All patients know this feeling: Walking into a medical practice and waiting to check in. Next comes the waiting to be called. Then, alone in the exam room for two more rounds of waiting, first for the nurse then, at long last, for the physician.
Kulin believes the time it takes a patient to receive service is a defining factor in whether a patient will be satisfied with the care he or she receives. Kulin has built a patient flow system that emphasizes shortening wait times. Everything is focused on making it easier for the patient. “We continue to try and focus on: How do we find ways to make it easier for the patient in terms of quality, safety, access, communication with patients as well as with other providers?” Kulin says.
Before walking in the door, patients can check the Urgent Care Now website to learn the current wait times at the various locations. This allows patients to plan their visits when it is best for them, while at the same time ensuring that patients expectations of wait times are realistic.
When patients enter, they first encounter two iPads set up for registration. More than 90% of patients use the iPads to register, a process that takes as little as 10 seconds. Patients can use the iPad to make copayments, enter medical history and current medications, thereby saving staff time and allowing medical history and other information to become a discussion topic with patients, rather than a rote clerical job.
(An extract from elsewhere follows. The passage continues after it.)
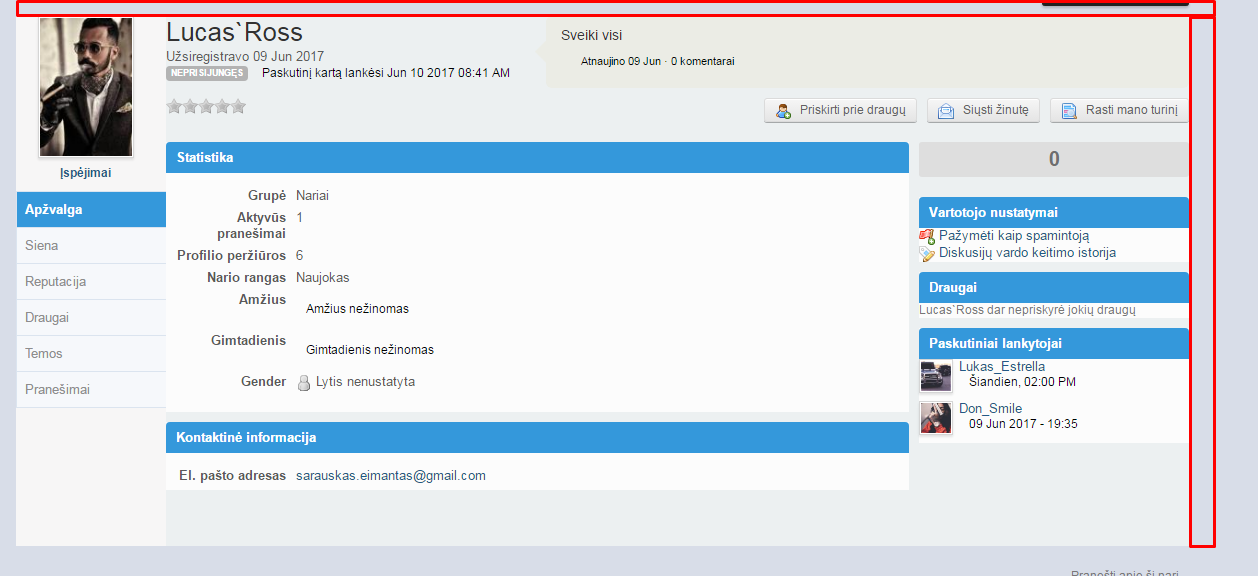
Task: Open Don_Smile's avatar thumbnail
Action: [936, 418]
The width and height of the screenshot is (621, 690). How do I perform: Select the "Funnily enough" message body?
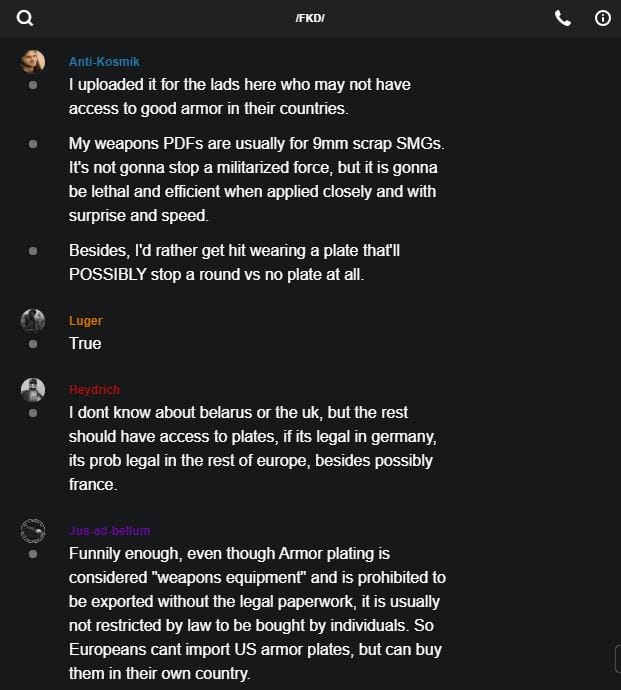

The practice also offers a text notification service to alert a patient when he or she is about to be called back, so patients don’t have to sit in the waiting room. “To me, the worst thing is someone who is ill or injured and now are sitting in a waiting room surrounded by other people in the same situation. It’s adding insult to injury,” Kulin says.
Most of the metrics that Kulin tracks and analyzes, with the help of custom reports his nurse manager has developed in the practice’s EHR system, are directly related to how long it takes patients to move through the encounter process and, by extension, how efficient his front office staff and providers are at accomplishing that. Important metrics include:
- check-in and check-out productivity,
- time spent chart documenting,
- the rate of same-day chart close,
- ordering of x-rays and other diagnostic tests,
- ordering of prescription drugs,
- overall visit time,
- patients seen per hour, and
- tracking e-mail collection for patient portal sign-up and phone number capture for secure messaging
Kulin knows the results for many of these metrics by heart. For example, he knows that his providers, across all his locations, average about 3.1 minutes on chart documenting, which in turn tells him a number of things—for example, how long providers are spending on documentation versus speaking with and treating the patient, a metric that affects how many patients each provider can see in an hour. The goal, Kulin says, is about 3 to 3.5 patients per hour.
“There are a bunch of different things we have in our dashboard,” Kulin says. “It allows us to look at the 10,000-foot view and drill down when we see an outlier, whether positive or negative, and using that outlier as an educational opportunity or include in best practices if someone has figured out a better way of doing something.”